Mesaj gönderen MyDReAmS »

Rezonans; "öküz gibi mi bakıyorum" benzetmen beni bitirdi. :))) hem komik buldum hem de kendi ruh halimi gördüm.

göz teması çoğu zaman bir üstünlük savaşıdır. ben yıllardır biriktirdiğim sevgimi aktarmak için bir köpek almak niyetindeydim ve köpek eğitimi için edinidiğim bilgilerde de köpekle göz temasına girip, köpek gözlerini kaçırana kadar bu teması bozmamamız gerektiği beliritliyordu itaat sağlamak adına üstünlük savaşını kazanmamız için.

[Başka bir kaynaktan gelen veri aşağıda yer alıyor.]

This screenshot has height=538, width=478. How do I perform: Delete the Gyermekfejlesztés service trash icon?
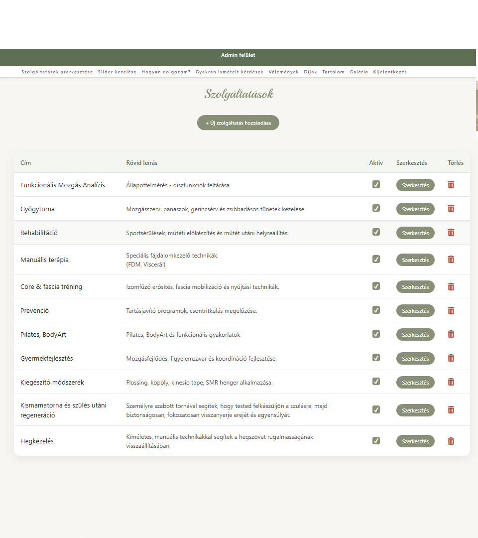pos(451,358)
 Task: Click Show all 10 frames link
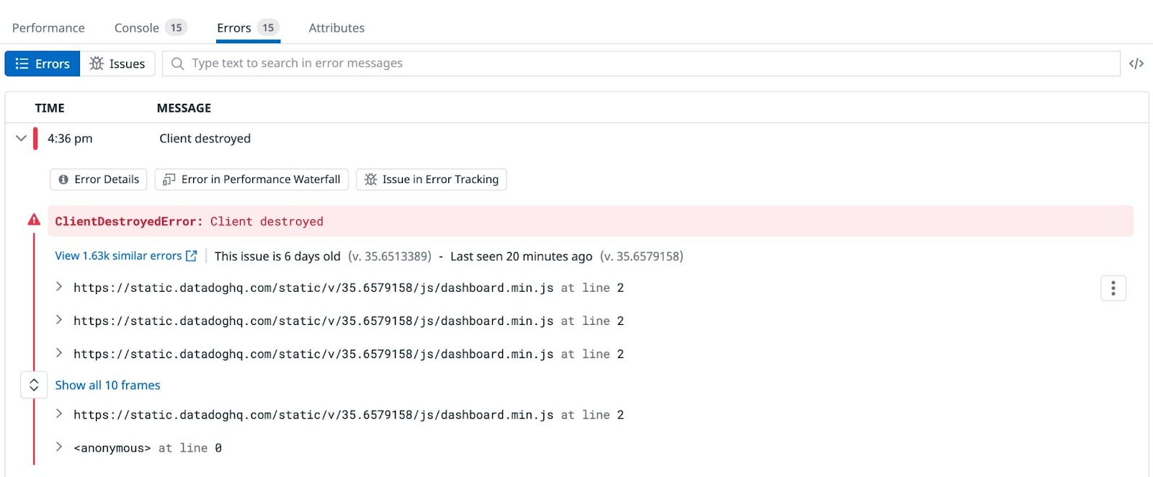pyautogui.click(x=108, y=385)
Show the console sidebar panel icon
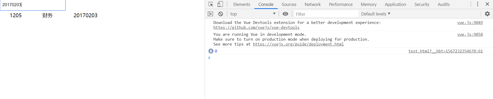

bu savaş diğer insanlar için çok belirgin olmasa da bizim ezik hissetmemizden diyeyim artık, savaş mevzu bahis değilken bile beyaz bayrağı sallamamıza neden oluyor. bir de göze bakarken fazla derin bakıyoruz sanırım. göz göz değil sanki kuyu. parlak bişey içinde siyah geniş bir nokta etrafı renkli en dışı beyaz, kımıldıyor bir de kabus gibi :) mesafeden bahseden arkadaşlar da olmuş ki bence de çok etkili, yüze değil de yalnızca tek göze odaklanabildiğim mesafede rahatsız edicilik seviyesi katlanıyor.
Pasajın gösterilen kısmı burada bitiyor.